A 250 g , 20.0-cm-diameter plastic disk is spun on an axle through its center by an electric motor.

Homework Equations

What torque must the motor supply to take the disk from 0 to 2000 rpm in 4.50 s?

The Attempt at a Solution

I know that Torque = Inertia times angular acceleration or T = Ia.
I tried using the formula for inertia of a solid disk, I = 1/2Mr^2. So with that I get 1/2(.25)(.1^2) = .00125. Then i found angular acceleration: 2000 rpm = 209.44 rad/s divided by 4.5 s so 209.44 rad/s / 4.5s = 46.54 s^2. I multiply these two number together and get .00125*46.54 = .06 Nm. However, this is wrong. What am I doing wrong?

 

[03myersd]

Your working seems correct to me...

 

[thomate1]

There are a few potential issues with your calculation. First, you are using the incorrect formula for inertia. The correct formula for a solid disk is I = 1/2MR^2, where M is the mass of the disk and R is the radius. In this case, M = 0.25 kg and R = 0.10 m, so the inertia would be 0.000125 kgm^2.

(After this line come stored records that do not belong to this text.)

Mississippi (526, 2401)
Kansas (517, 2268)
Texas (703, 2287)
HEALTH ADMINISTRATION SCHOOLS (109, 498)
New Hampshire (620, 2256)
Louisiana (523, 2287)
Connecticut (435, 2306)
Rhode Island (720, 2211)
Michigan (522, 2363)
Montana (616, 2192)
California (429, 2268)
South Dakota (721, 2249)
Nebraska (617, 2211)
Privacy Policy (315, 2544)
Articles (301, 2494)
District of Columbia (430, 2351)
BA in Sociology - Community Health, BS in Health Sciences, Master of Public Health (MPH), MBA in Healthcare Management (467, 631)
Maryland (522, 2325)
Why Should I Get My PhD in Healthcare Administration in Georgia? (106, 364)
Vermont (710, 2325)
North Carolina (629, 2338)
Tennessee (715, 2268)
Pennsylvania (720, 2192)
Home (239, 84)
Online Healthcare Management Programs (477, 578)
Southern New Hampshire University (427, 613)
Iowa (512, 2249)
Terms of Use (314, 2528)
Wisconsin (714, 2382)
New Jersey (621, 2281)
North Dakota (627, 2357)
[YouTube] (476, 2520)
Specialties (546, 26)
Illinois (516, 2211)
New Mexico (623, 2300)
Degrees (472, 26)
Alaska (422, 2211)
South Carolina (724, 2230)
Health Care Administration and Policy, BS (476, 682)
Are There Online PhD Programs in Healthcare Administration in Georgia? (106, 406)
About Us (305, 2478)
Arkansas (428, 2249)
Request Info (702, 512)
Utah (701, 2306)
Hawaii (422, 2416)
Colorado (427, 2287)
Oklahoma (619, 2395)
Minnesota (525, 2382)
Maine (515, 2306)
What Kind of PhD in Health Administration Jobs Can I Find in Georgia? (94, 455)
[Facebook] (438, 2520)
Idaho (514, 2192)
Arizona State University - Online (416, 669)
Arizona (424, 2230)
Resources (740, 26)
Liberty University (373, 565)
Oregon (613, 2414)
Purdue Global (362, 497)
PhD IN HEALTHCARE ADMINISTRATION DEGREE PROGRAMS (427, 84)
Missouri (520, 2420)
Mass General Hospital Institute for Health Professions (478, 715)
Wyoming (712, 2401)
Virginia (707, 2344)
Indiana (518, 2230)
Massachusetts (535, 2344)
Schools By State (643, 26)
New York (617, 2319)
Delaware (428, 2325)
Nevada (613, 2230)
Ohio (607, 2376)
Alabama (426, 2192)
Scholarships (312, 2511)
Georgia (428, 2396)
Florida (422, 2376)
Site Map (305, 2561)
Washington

Secondly, you are using the incorrect units for angular velocity. Remember that rpm stands for revolutions per minute, so you need to convert this to radians per second by multiplying by 2π/60. This gives an angular velocity of approximately 209.44 rad/s.

Finally, when calculating torque, you also need to consider the direction of rotation. In this case, the disk is rotating clockwise, so the torque would be in the counterclockwise direction. Thus, the final calculation would be T = Iα = (0.000125 kgm^2)(46.54 s^-2) = 0.00582 Nm counterclockwise.

Overall, it is important to carefully check your equations and units to ensure that your calculations are accurate.